O que se pede |
Responda às três perguntas a seguir com base no texto de origem.
(a) Segundo Platão, quais três coisas devem caminhar juntas na busca da harmonia?
(b) De que psicanálise foram buscados os verbetes psicanalíticos do dicionário?
(c) De quem é a música citada como expressão da família contemporânea?

##### Texto de origem #####

Essa leitura caberia numa abordagem lacaniana (o inconsciente estruturado como linguagem)? Como o Direito, a psicanálise e a arte se entrelaçam?
Sim. Direito, arte e psicanálise falam de uma mesma humanidade. Platão já dizia que o bem, o belo e o justo devem caminhar juntos na busca da harmonia. E assim, romper as barreiras entre arte e Direito é um dos desafios desse dicionário. Os vários verbetes psicanalíticos que ali estão foram buscados na psicanálise lacaniana: inconsciente, libido, sexualidade, gozo etc., todos diretamente ligados ao Direito. O próprio conceito de família, que é um dos grandes desafios atuais do Direito, pode ser buscado na psicanálise de Lacan; a família é uma estruturação psíquica.
Você cita “Sua mãe e eu / Seu irmão e eu / E a mãe do seu irmão / Minha mãe e eu”, música de Caetano Veloso, como expressão da família contemporânea. O que é essa “família mosaico”?

##### Informações registradas #####

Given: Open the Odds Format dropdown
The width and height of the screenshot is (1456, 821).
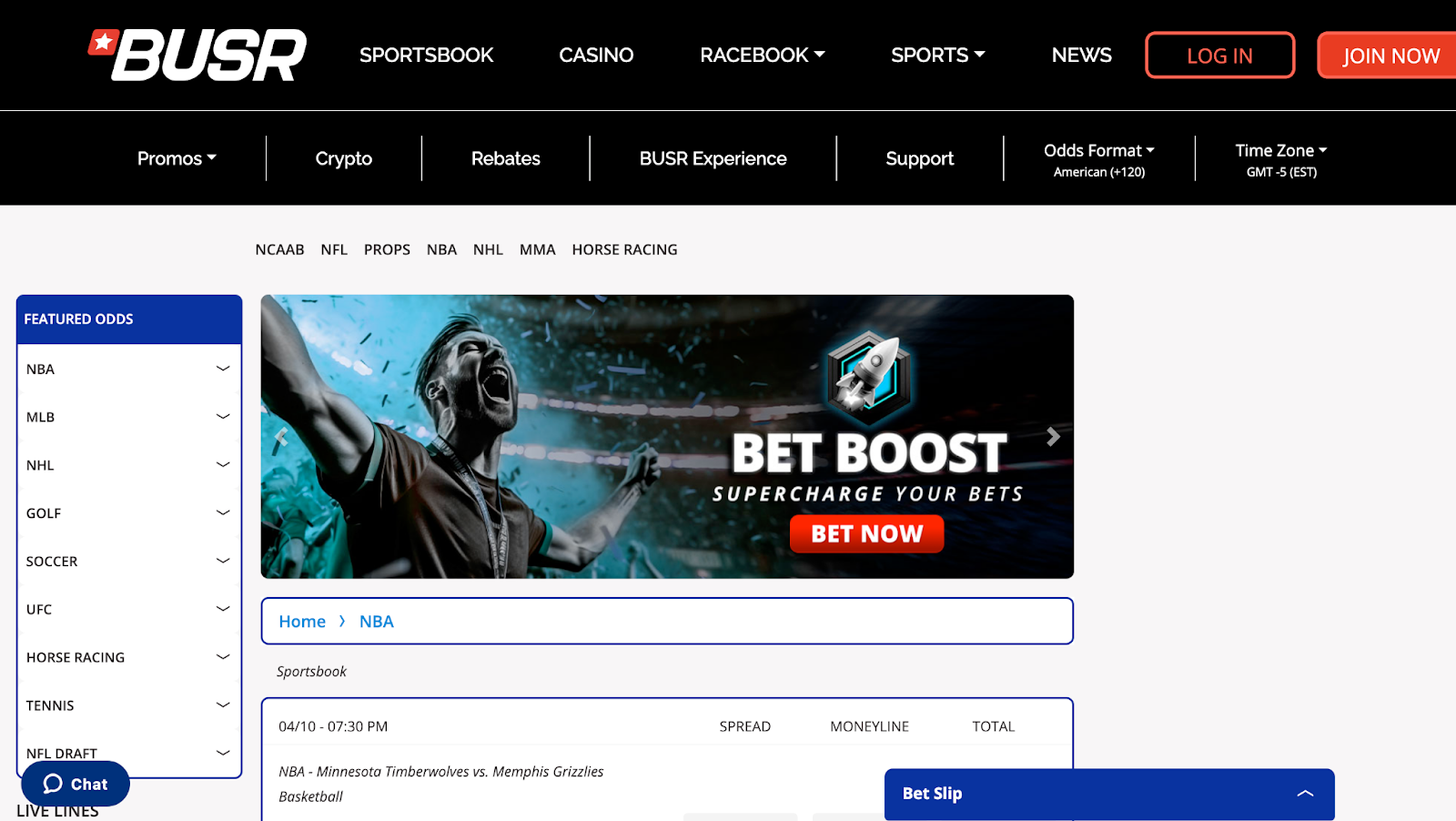Looking at the screenshot, I should pyautogui.click(x=1099, y=159).
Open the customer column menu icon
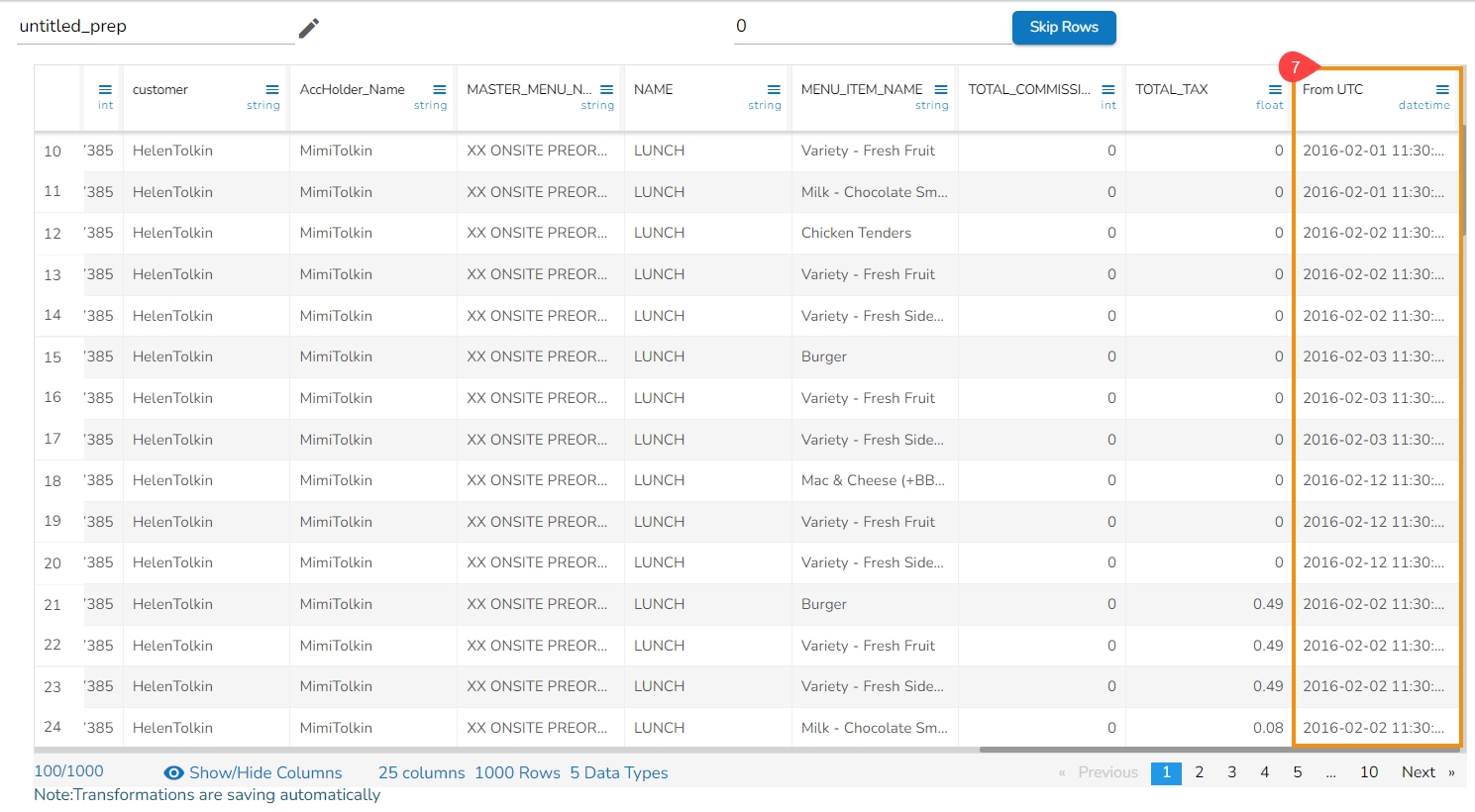The width and height of the screenshot is (1475, 812). coord(272,90)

#####

Resposta à tarefa |
(a) O bem, o belo e o justo.
(b) Da psicanálise lacaniana.
(c) De Caetano Veloso.